Pünktlich um sechs Uhr morgens ertönte „seiza“, wir knieten uns nieder und harrten erwartungsvoll der Dinge die da kommen sollten.

Der Vormitttag gehörte ganz Hans Kaun, dem Sensei des JKA Karate Dojo Calw.

Grundschule war angesagt, immer wieder aufgelockert durch Partnerübungen. Das Training war wirklich gut und abwechslungsreich, so daß jeder im Rahmen seiner Möglichkeiten gefordert wurde.

Da gute Partnerübungen maßgeblich vom Partner abhängig sind, war ich froh, in Anke aus Calw eine super Traininsgspartnerin gefunden zu haben – Danke an Anke!

Frühstückspause stand an. Was hier aufgefahren wurde, war vom Feinsten. Vom Butterbrezel über Obst, Riegel und was weiß ich sonst noch alles. Habe ich gar nicht mehr wahrgenommen, es gab nämlich frischen Rosinenzopf und 3 Sorten hausgemachtes Gsälz - mmmhh. Um gleich bei der Verpflegung zu bleiben. Zum Mittagessen gab es Maultaschen, auch hier mit verschiedenen Sorten selbgemachtem Kartoffelsalat. Und dies alles im Lehrgangspreis inbegriffen. Unsere einhellige Meinung, das war wirklich Klasse!

Andreas Behrens vom Calwer Dojo versuchte dann, uns in die Geheimnisse des Stockkampfes einzuweihen. War für uns das erste Mal und machte unwahrscheinlich Spass, sollte man wirklich öfter praktizieren. Auch der Part der Shaolin Kung Fu Kata wurde von Andy übernommen. Wir fanden diese Kata ziemlich anspruchsvoll. Obwohl der Ablauf doch verhältnismäßig einfach ist, hatten wir einige Nüsse zu knacken. In dieser Kata gibt es eine doch ziemlich „ungewöhnliche“ Körperhaltung. Ich sah, daß Hans sich umschaute und wie der Schalk regelrecht in seinen Augen aufblitzte. Auf das Foto sind wir gespannt.

Die Yoga Übungen wurden uns von Sabine Kaun erklärt. Es handelte sich hier um die bekannten „Fünf Tibeter“. Auch hier kann sehr viel auf unsere Sportart umgelegt werden, ganz besonders die Atemtechnik. Tut gut und bringt uns wieder ein Stück weiter auf unserem Karateweg.

Der für viele sicherlich schwierigste Part war die Meditationsstunde. „Einfach“ nur ruhig zu sitzen und den „Kopf“ ausschalten, ist eben doch nicht so einfach.

Zum guten Schluß konnten wir nochmal so richtig reinhauen.
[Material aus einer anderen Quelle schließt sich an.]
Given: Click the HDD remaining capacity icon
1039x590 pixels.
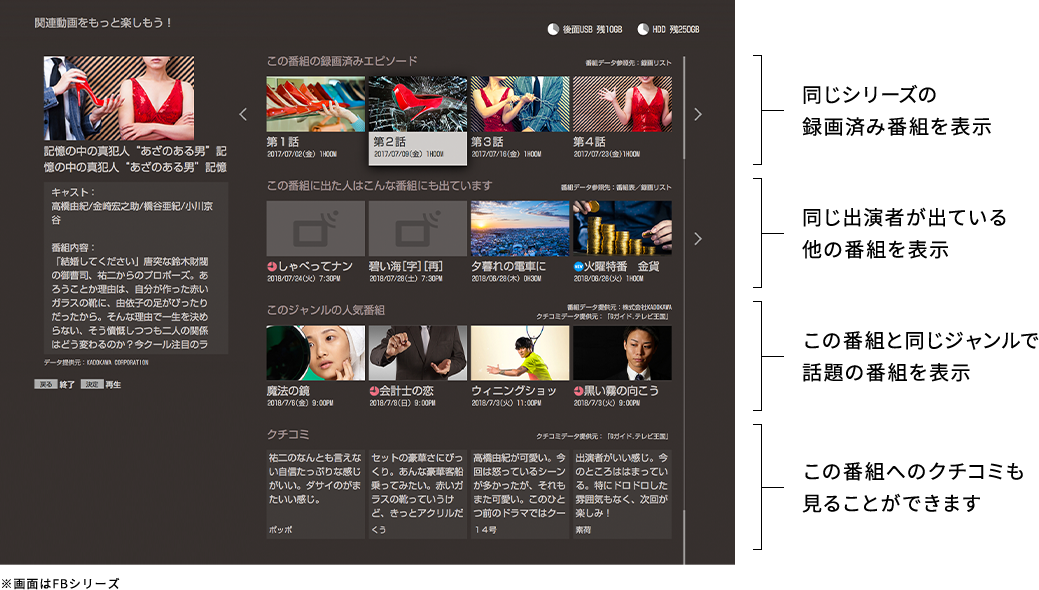Looking at the screenshot, I should click(643, 30).
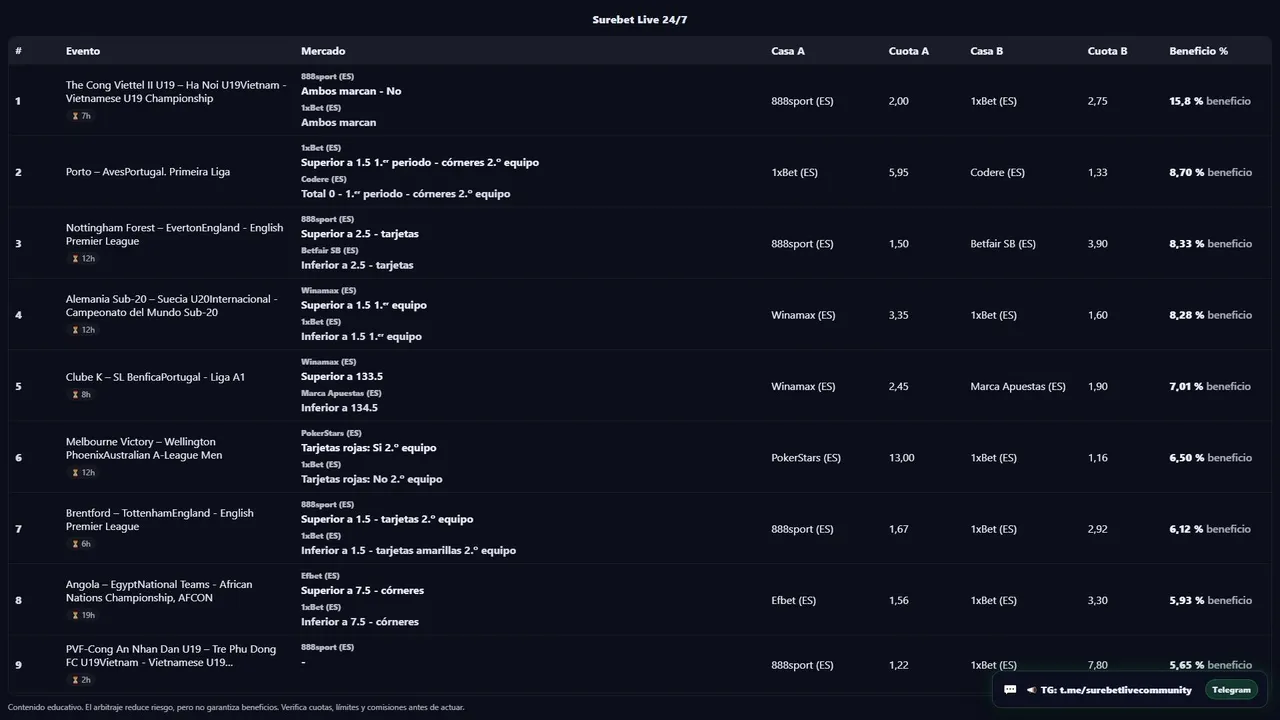Click hourglass icon under Nottingham Forest – Everton

pyautogui.click(x=75, y=259)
Mit Matten und Pratzen im Karate Zirkeltraining, kämpften wir in 4er Teams. Da ist gegenseitiges Hochpuschen angesagt. So konnten wir die letzten Kraftreserven aktivieren und das letzte aus uns rausholen.

Wieder pünktlich ertönte abermals „seiza“, diesmal um 18:00Uhr.
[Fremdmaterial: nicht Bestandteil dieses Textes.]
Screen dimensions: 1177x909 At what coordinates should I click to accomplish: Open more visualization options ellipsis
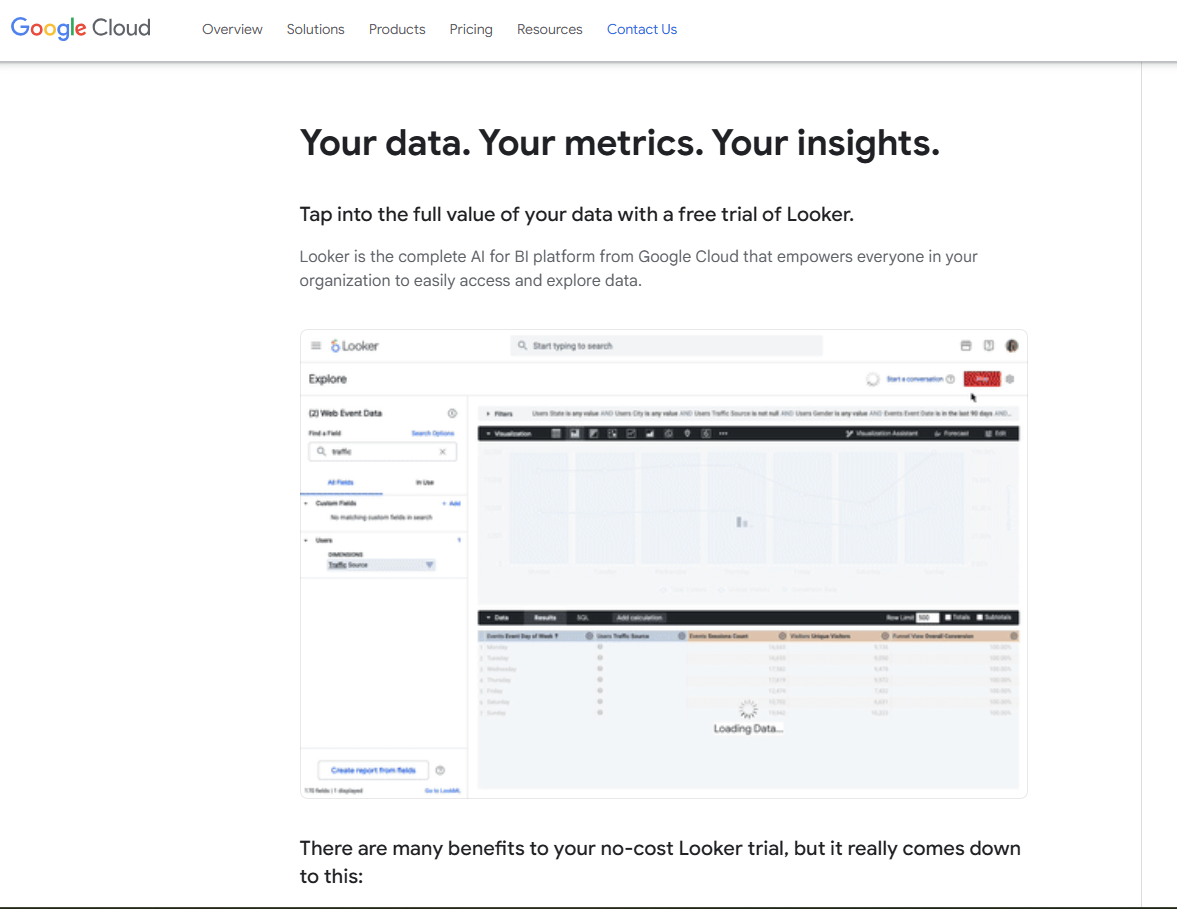(x=724, y=434)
Unser Fazit: Tolles, gut durchdachtesTraining mit gut gesetzten Pausen. Neue Erfahrungen, nette Bekanntschaften, super Verpflegung und tolle Stimmung. Wir haben das Dojo erschöpft aber glücklich verlassen!

DANKE an das gesamte Calwer Team und hoffentlich bis nächstes Jahr!